**Consignes**
1. Répondez à ces questions d'après le texte sur les tumeurs cérébrales :
(a) Quelle proportion des patients atteints d'un cancer du cerveau décède moins de cinq ans plus tard ?
(b) Sur quelles tumeurs Johanna Joyce menait-elle des recherches avant de se focaliser sur celles du cerveau ?
(c) Quelles familles de cellules du cerveau sont nommées ?
2. Rédigez la suite du texte sur les tumeurs cérébrales après sa dernière phrase.

**Texte d'étude**
= = =

Complexes et difficiles à traiter, les tumeurs cérébrales représentent un énorme défi médical. Une équipe menée par la professeure Johanna Joyce a réussi à disséquer le microenvironnement des tumeurs et à analyser les différents facteurs qui favorisent la prolifération des cellules cancéreuses. Elle a ainsi ouvert la voie à des thérapies plus efficaces et réellement personnalisées.
Le cancer du cerveau, qui affecte chaque année plusieurs centaines de personnes en Suisse, constitue un véritable défi pour les oncologues, car son pronostic est le plus souvent mauvais: 90 % des patients décèdent moins de cinq ans plus tard. C’est l’une des raisons qui ont poussé Johanna Joyce, professeure ordinaire à l’UNIL auprès de la branche lausannoise de l’Institut Ludwig pour la recherche sur le cancer, à s’y intéresser. Cette biologiste et généticienne de formation menait des recherches sur les tumeurs du sein et du pancréas lorsque, il y a une dizaine d’années, elle a décidé de se focaliser sur celles affectant le cerveau. Elle s’est penchée tout particulièrement sur les plus agressives auxquelles les patients ne survivent guère au-delà d’une année. «J’ai pris conscience, dit-elle, que nous avions vraiment besoin d’en savoir plus sur ces cancers, afin de concevoir de nouvelles thérapies et d’améliorer ces consternantes statistiques de survie.»
Un organe unique et complexe
Le cerveau est un organe unique en bien des points. «C’est le plus important de notre corps. De ce fait, la présence d’un cancer a un énorme impact sur tout notre être: il modifie non seulement nos fonctions physiologiques, mais aussi nos comportements et notre personnalité», souligne Johanna Joyce. En outre, le cerveau renferme différentes familles de cellules comme les neurones, les astrocytes et quelques autres «que l’on ne trouve nulle part ailleurs dans notre corps et qui le rendent particulièrement complexe».

= = =

**Données fournies**
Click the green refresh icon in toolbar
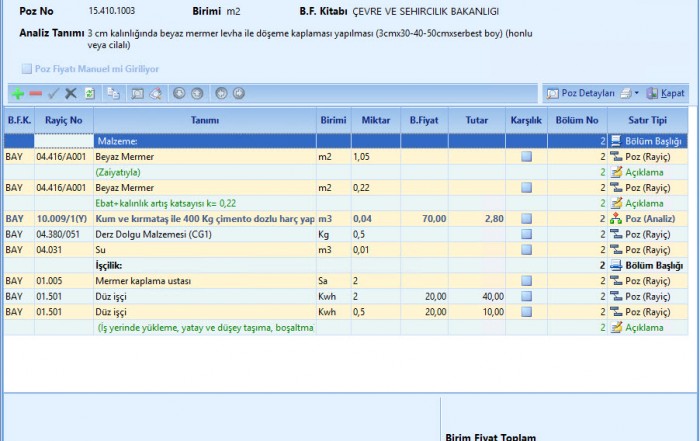[x=89, y=93]
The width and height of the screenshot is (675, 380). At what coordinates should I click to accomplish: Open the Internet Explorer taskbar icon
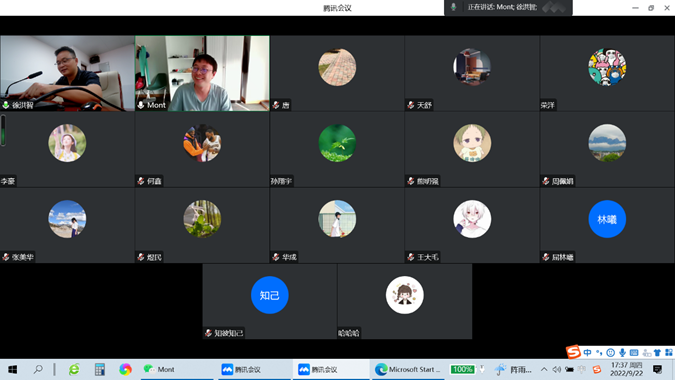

= = =

**Corrigé**
1.
(a) 90 % des patients.
(b) Sur les tumeurs du sein et du pancréas.
(c) Les neurones et les astrocytes.

2.
À cela s’ajoute l’existence de la fameuse barrière hémato-encéphalique qui protège le cerveau. «Il s’agit en fait d’une porte qui s’ouvre pour laisser passer dans le cerveau l’oxygène et les nutriments circulant dans le sang et qui se ferme pour empêcher les toxines et les agents pathogènes – mais aussi les médicaments anti-cancéreux – d’y pénétrer.» Pourtant, des métastases de tumeurs venant d’autres organes parviennent à forcer le passage et à se disséminer dans le cerveau. «Nous avons constaté que, dans ce cas, les cellules cancéreuses utilisaient les mêmes mécanismes que les cellules du système immunitaire pour faire des petits “trous” dans la barrière et la franchir», précise Johanna Joyce.
Des cellules réellement malignes
Il est vrai que les cellules cancéreuses portent bien leur nom de «malignes». Elles n’ont pas leur pareil pour modifier, à leur profit, leur microenvironnement. Non seulement elles font croître de nouveaux vaisseaux sanguins qui viennent les nourrir, mais elles s’en prennent aussi aux cellules immunitaires venues les attaquer et les détruire. «Les cellules tumorales parviennent à corrompre ces dernières. Elles les incitent à sécréter des protéines, des enzymes, des facteurs de croissance qui vont leur permettre de proliférer et d’augmenter la malignité de la tumeur.»
Il y a une décennie, ces phénomènes étaient étudiés dans d’autres cancers, celui du sein notamment, mais très peu dans celui du cerveau. «Nous avons donc estimé qu’il était important de disséquer la complexité des différentes cellules et structures qui composent le microenvironnement des tumeurs cérébrales.»
Johanna Joyce et ses collègues se sont attelés à la tâche en commençant par «déconstruire» le microenvironnement des tumeurs. Ils ont isolé, puis analysé les différents types de cellules présentes dans ce magma – il y en a des centaines – «afin de savoir quelles protéines ils produisent, quels facteurs ils relâchent, etc.». Puis, à l’aide d’analyses informatiques sophistiquées, les chercheurs ont «reconstruit» le microenvironnement tumoral. Ils ont dressé des cartes qui leur permettent de savoir «quels types de cellules sont proches les unes des autres, ce qui signifie probablement qu’elles interagissent entre elles».
L’exploration du paysage immunitaire
Le cerveau peut abriter deux types de cancers: des tumeurs primaires (les gliomes), qui se sont développées à partir de ses propres cellules, et des métastases venues de tumeurs nées dans d’autres organes (souvent le poumon, le sein ou la peau). Les biologistes de l’Institut Ludwig ont voulu savoir si les premières et les secondes avaient, ou non, le même «paysage immunitaire», comme Johanna Joyce nomme l’ensemble des cellules immunitaires présentes dans le microenvironnement des tumeurs. Cela a en effet «de grandes répercussions sur le développement des thérapies utilisées contre ces tumeurs malignes dévastatrices». La réponse est en fait en demi-teinte: «Nous avons trouvé quelques similarités, mais aussi de grandes différences».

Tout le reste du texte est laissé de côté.